Problem to work on> Could you copy out, word for word, everything in the California Healthcare Institute article from "CHI-California Healthcare Institute" down to "of $75 billion."?

Provided text>
--

= California Healthcare Institute =

American non-profit organization

CHI-California Healthcare Institute is a private, non-profit public policy research and advocacy organization, representing more than 250 universities, academic research centers, biotechnology, and medical device companies. Founded in 1993, and based in La Jolla, California, CHI has offices in Washington, D.C., and Sacramento, California. CHI publishes an annual California Biomedical Industry report, providing data on the scope and scale of academic and commercial life sciences research and development within the state. In 2008, the industry employed more than 270,000 Californians and produced revenues in excess of $75 billion.

==FDA device approval reform==

CHI published a study, Competitiveness and Regulation: The FDA and the Future of America’s Biomedical Industry, which concluded that device approval times had increased, that approval times in the European Union were faster than those in the U.S., and that "inefficiency at the FDA had resulted in American inventions made available to patients and physicians in other countries first ... [and] has pushed jobs and revenues offshore."

--

Given information>
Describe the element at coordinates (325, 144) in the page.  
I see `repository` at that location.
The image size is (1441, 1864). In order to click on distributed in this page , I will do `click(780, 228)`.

--

Response to this task>
CHI-California Healthcare Institute is a private, non-profit public policy research and advocacy organization, representing more than 250 universities, academic research centers, biotechnology, and medical device companies. Founded in 1993, and based in La Jolla, California, CHI has offices in Washington, D.C., and Sacramento, California. CHI publishes an annual California Biomedical Industry report, providing data on the scope and scale of academic and commercial life sciences research and development within the state. In 2008, the industry employed more than 270,000 Californians and produced revenues in excess of $75 billion.